Cette faute ne constitue pas une faute d'une gravité suffisante pour justifier la résiliation du contrat sans préavis, un préavis de sept mois ayant été octroyé à la société Noergie, ce qui atteste que la société ULVV n'avait pas apprécié cette faute comme grave.
La société ULVV ne peut davantage alléguer une situation de déséquilibre significatif dans leurs relations, ni un changement de circonstances imprévisible, relatifs à un taux de commissionnement disproportionné par rapport aux prestations de Noergie, pour s'exonérer de sa responsabilité.
Enfin, la transmission d'un projet de contrat par Noergie à ULVV ne pouvait laisser augurer la rupture à venir, la prévisibilité de la rupture ne pouvant, en toute hypothèse, suppléer l'octroi d'un préavis écrit.

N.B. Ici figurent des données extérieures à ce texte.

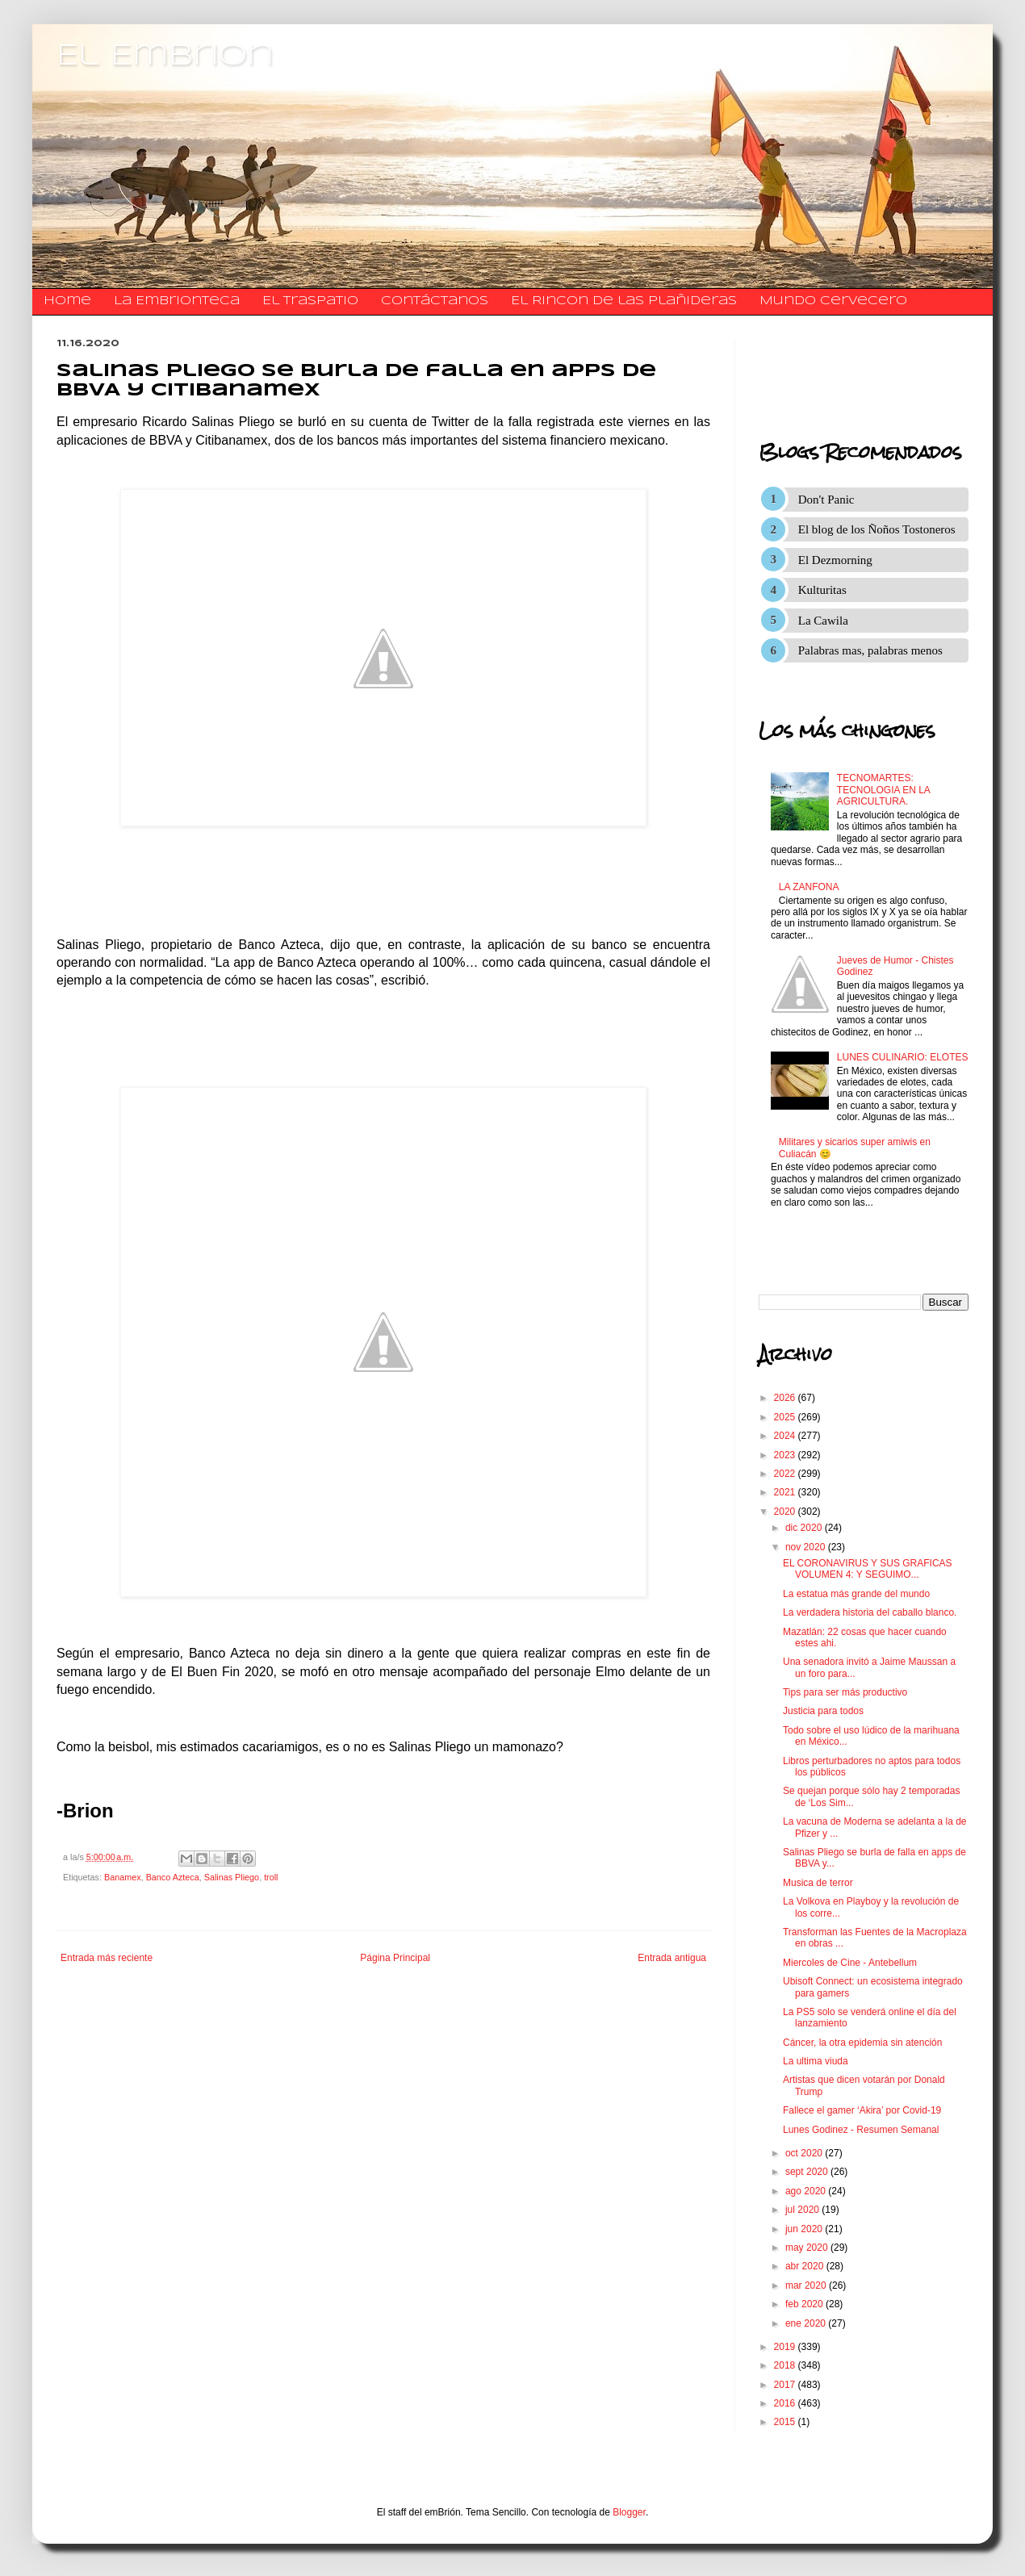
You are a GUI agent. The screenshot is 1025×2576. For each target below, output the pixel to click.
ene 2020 (806, 2323)
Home (67, 301)
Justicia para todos (823, 1711)
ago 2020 (806, 2191)
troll (271, 1877)
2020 (786, 1511)
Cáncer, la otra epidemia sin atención (862, 2042)
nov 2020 (806, 1547)
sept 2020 (807, 2171)
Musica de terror (818, 1882)
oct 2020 (805, 2153)
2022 (786, 1473)
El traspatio (310, 301)
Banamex (122, 1877)
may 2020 (807, 2247)
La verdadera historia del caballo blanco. (869, 1612)
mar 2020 (807, 2285)
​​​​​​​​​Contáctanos (434, 301)
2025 (786, 1417)
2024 (786, 1435)
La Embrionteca (177, 301)
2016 (786, 2403)
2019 (786, 2346)
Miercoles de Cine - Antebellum (850, 1962)
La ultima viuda (815, 2061)
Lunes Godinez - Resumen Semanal (861, 2129)
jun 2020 (805, 2229)
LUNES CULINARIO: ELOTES (903, 1057)
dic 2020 (805, 1527)
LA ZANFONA (809, 887)
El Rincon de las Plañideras (624, 301)
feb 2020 (805, 2304)
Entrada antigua (672, 1957)
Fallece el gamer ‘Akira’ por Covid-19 (862, 2110)
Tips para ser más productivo (845, 1692)
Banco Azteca (172, 1877)
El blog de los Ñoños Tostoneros (877, 529)
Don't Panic (826, 499)
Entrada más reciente (107, 1957)
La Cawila (823, 620)
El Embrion (165, 56)
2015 (786, 2422)
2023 (786, 1455)
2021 (786, 1492)
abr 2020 (805, 2266)
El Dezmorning (835, 560)
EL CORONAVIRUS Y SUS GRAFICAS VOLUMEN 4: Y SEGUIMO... (867, 1569)
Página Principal (395, 1957)
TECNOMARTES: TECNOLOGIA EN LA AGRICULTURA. (883, 789)
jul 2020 (803, 2209)
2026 (786, 1397)
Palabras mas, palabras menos (870, 650)
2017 (786, 2384)
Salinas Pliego (231, 1877)
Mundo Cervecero (833, 301)
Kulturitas (822, 589)
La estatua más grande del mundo (856, 1594)
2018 (786, 2365)
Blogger (629, 2512)
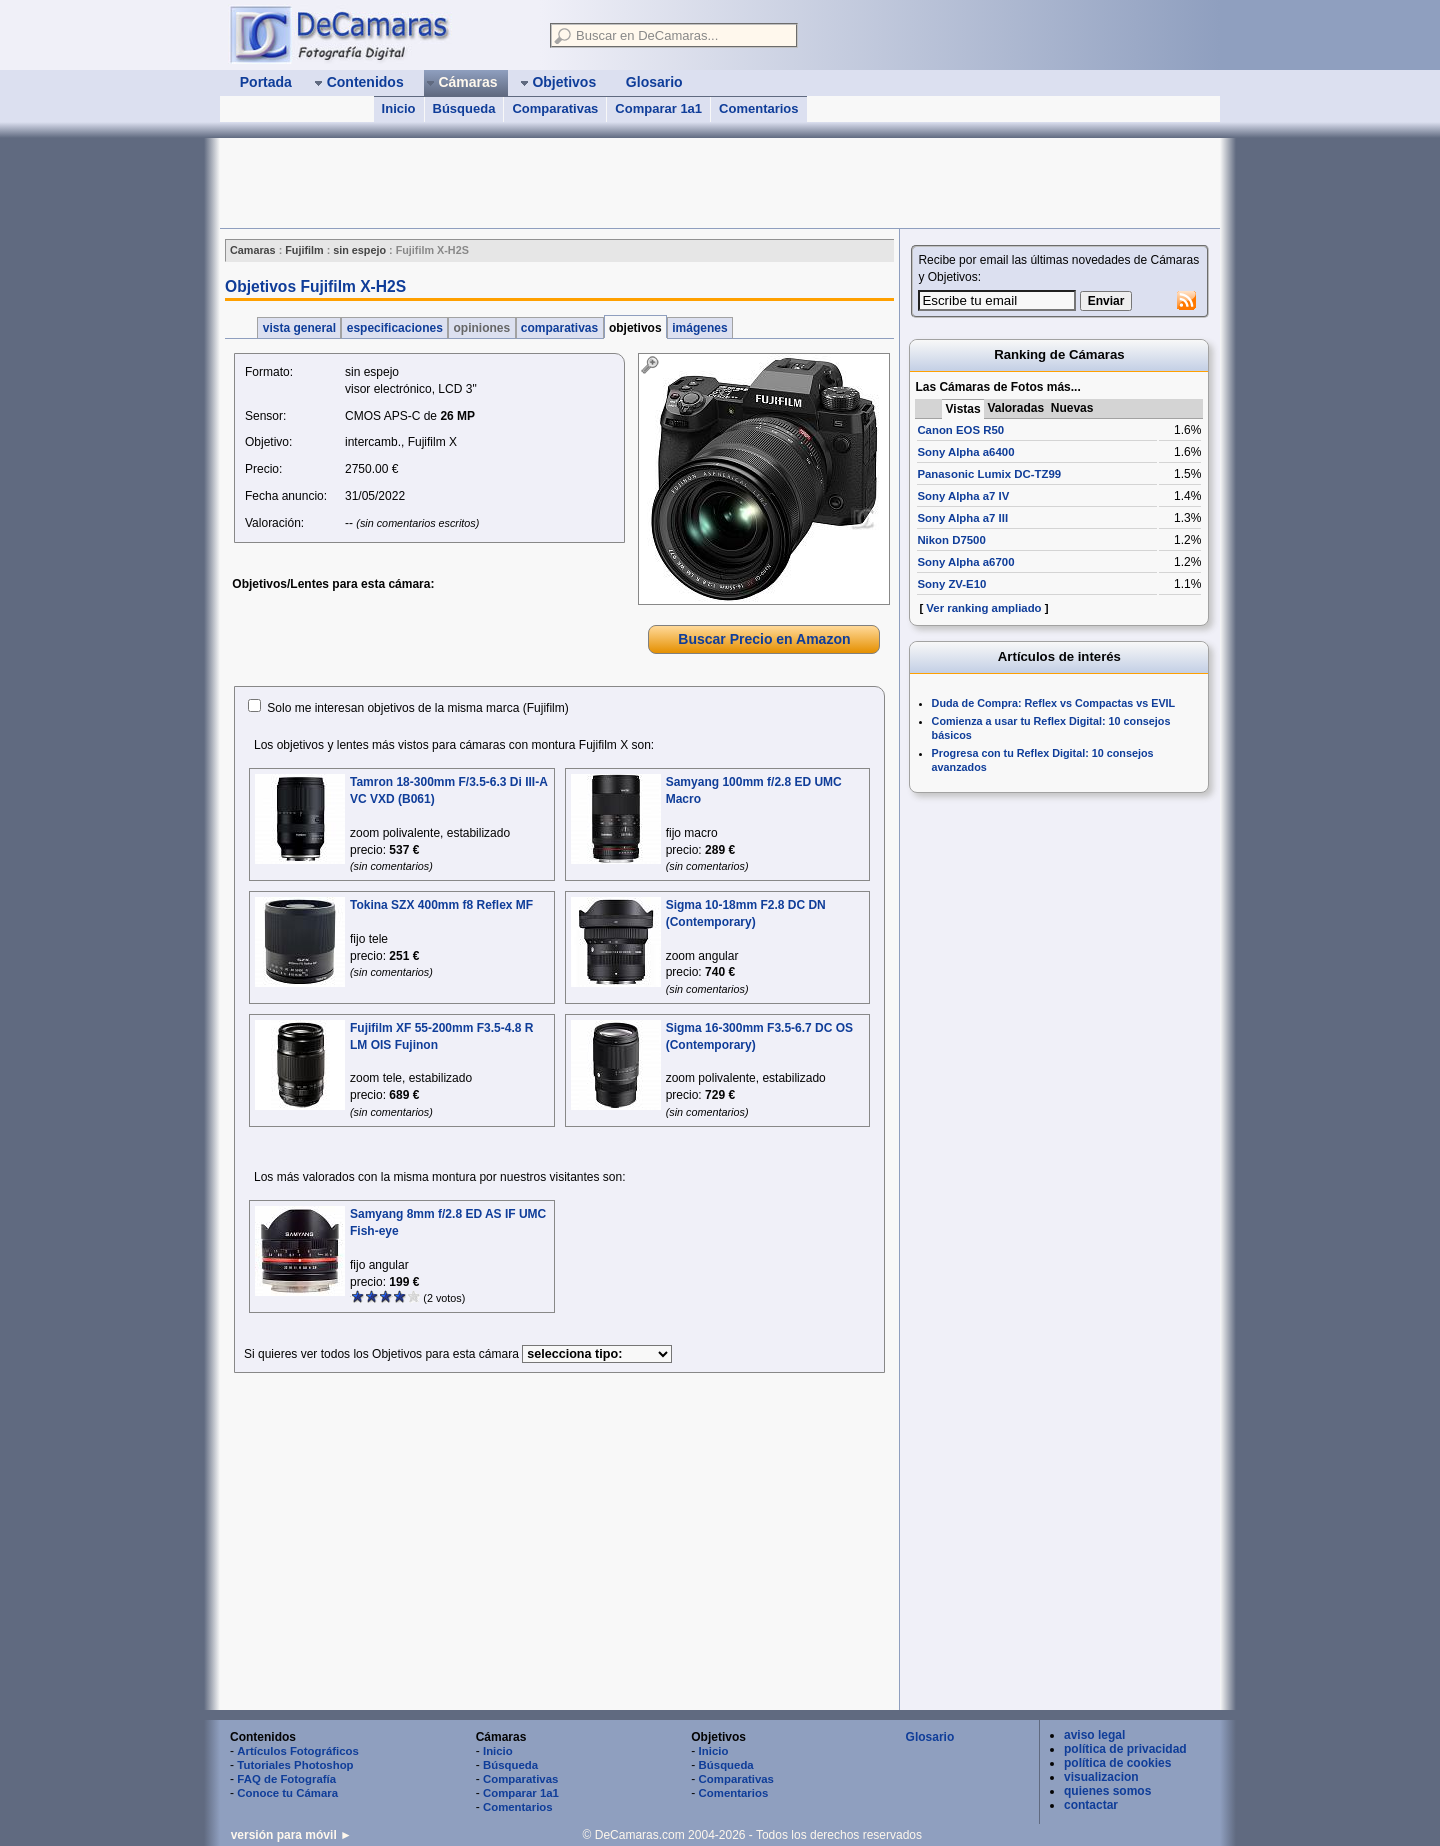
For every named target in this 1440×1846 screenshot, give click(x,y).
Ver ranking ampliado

La rupture a donc été brutale.
Compte tenu de la durée des relations commerciales entre les parties, de onze années et des circonstances, un préavis de dix mois aurait dû être octroyé à la société Noergie. Un préavis de sept mois ayant été accordé, il y a lieu d'évaluer le préjudice de la société Noergie à trois mois de marge sur coûts variables, soit 103 000 euros ((412 000/12) x 3), somme que la société ULVV sera condamnée à lui payer.
Le jugement entrepris sera donc infirmé en ce qu'il a débouté la société Noergie de cette demande.
En revanche, la société Noergie sera déboutée de ses autres demandes, au titre de la perte de chance de vendre ses produits en direct, ou de la perte de la marque Prémibio, seul étant réparé le préjudice né de la brutalité de la rupture.
Sur la faute imputée à la société ULVV
Il y a lieu d'approuver le tribunal en ce qu'il a estimé que la société Noergie n'avait subi aucun préjudice du fait de la transmission d'une grille tarifaire 2019 à la société Biocoop, eu égard à la négociation en cours entre les trois partenaires et a débouté la société Noergie de sa demande d'indemnisation.
Il sera simplement rappelé que la coopérative ULVV a transmis directement à la société Biocoop le 31 juillet 2018 une grille tarifaire 2019 pour les produits Prémibio, dans le contexte de l'ouverture de négociations tripartites entre les sociétés ULVV, Noergie et Biocoop, afin de trouver un accord de distribution et de répartition des marges entre les trois entreprises concernées et que, dans ces conditions, cette transmission n'est pas fautive.
Sur la demande reconventionnelle de la société ULVV pour procédure abusive
L'exercice d'une voie de recours ne constituant un abus de droit que dans des conditions exceptionnelles, caractérisées par l'intention de nuire, la demande de l'intimée pour procédure abusive sera rejetée.
Sur les dépens et frais irrépétibles
La société ULVV succombant au principal sera condamnée aux dépens de l'instance d'appel ainsi qu'à payer à la société Noergie la somme de 10 000 euros au titre de l'article 700 du Code de procédure civile.
Par ces motifs : LA COUR, Confirme le jugement entrepris, sauf sur la rupture brutale ; l'Infirme sur ce point ; et, statuant à nouveau ; Dit que la rupture a été brutale ; Condamne la société Union Laitière de la Venise Verte à payer à la société Noergie la somme de 103 000 euros au titre de la rupture brutale des relations commerciales établies ; Déboute la société Noergie du surplus de ses demandes ; Condamne la société Union Laitière de la Venise Verte aux dépens de l'instance d'appel, qui seront recouvrés selon les dispositions de l'article 699 du Code de procédure civile ; la Condamne à payer à la société Noergie la somme de 10 000 euros au titre de l'article 700 du Code de procédure civile.